Dans ce fil, on suivra avec intérêt les développements sur chacun des commandements commentés à la lumière d’une clinique psychanalytique omniprésente, qui se termine par un chapitre passionnant sur le livre de Job dont l’éthique qui pourrait s’en dégager semble à l’auteur « très proche de celle promue par Lacan dans son séminaire L'éthique de la psychanalyse. »

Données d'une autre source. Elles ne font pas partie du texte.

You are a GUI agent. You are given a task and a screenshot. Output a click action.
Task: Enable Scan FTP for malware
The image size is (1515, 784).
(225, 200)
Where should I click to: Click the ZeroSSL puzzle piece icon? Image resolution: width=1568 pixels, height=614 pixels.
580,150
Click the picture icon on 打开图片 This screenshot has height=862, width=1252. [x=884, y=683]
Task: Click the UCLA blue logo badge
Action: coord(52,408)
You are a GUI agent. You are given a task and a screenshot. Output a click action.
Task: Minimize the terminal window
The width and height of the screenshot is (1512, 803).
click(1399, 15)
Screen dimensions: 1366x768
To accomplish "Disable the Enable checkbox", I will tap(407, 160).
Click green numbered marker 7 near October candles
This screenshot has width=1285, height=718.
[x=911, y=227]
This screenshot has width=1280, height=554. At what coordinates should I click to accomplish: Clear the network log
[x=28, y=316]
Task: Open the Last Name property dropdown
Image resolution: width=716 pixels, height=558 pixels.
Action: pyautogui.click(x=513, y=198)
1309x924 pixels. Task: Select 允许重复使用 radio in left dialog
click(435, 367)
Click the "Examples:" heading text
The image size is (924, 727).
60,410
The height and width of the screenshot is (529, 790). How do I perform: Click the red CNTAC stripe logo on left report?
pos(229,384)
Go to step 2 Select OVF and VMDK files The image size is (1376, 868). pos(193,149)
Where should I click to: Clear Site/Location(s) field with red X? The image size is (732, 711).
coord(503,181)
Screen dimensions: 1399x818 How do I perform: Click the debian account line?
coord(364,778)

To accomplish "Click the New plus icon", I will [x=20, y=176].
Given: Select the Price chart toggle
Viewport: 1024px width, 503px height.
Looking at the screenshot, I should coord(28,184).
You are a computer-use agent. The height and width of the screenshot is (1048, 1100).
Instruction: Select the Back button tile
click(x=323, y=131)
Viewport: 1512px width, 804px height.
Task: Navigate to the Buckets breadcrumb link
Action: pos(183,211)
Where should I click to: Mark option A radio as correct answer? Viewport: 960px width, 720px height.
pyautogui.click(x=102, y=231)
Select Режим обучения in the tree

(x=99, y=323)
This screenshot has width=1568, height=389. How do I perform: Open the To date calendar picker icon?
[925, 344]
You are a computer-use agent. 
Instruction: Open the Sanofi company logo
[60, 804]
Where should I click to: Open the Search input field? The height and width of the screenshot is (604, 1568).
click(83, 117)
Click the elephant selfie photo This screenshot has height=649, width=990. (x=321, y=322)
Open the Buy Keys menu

Arrivé au terme de la lecture, il apparaît que le pari est tenu et qu’une lecture profane, on pourrait même dire radicalement athée, de ces textes à la lumière de Freud et de Lacan est non seulement possible mais fort instructive car elle permet de dégager l’athéisme, à son avis radical, de la psychanalyse : « s’il n’y avait pas d’amour, on serait tous athées ! » L’ajout de l’âme : âme-our, âme-itié, «qui est l’amour sous toutes ses formes nous oblige à supposer Dieu et le transfert est une mise en acte de cette illusion amoureuse qui « dégoûtait » Freud qui le considérait comme un obstacle à la psychanalyse. L’athéisme de la psychanalyse « c’est, écrit Jean-Pierre Winter, un athéisme conséquent et général, qui ne concerne pas la seule problématique de la foi en un Dieu quelconque, mais en quelque dieu que ce soit, à savoir aussi bien le dieu de la religion que le dieu des philosophes, le dieu science, le dieu psychologie, le dieu psychanalyse ou le dieu politique, ou tout autre instance mise dans cette position. » Comme la psychanalyse à affaire avec le transfert pour se défaire du transfert, elle consiste à faire avec Dieu tout en amenant le patient à se débarrasser de Dieu, dans sa forme la plus illusoire en tout cas, puisque le but de l’analyse est (..) de se défaire de ses illusions.» Car selon la parole de Lacan, « l’analyste ne s’autorise que de lui-même » et pas d’un autre petit ou grand. Définition d’une position éthique fondamentale du psychanalyste qu’il est bienvenu de rappeler dans ces temps actuels et qui serait peut-être une façon de différencier la psychanalyse des psychothérapies diverses.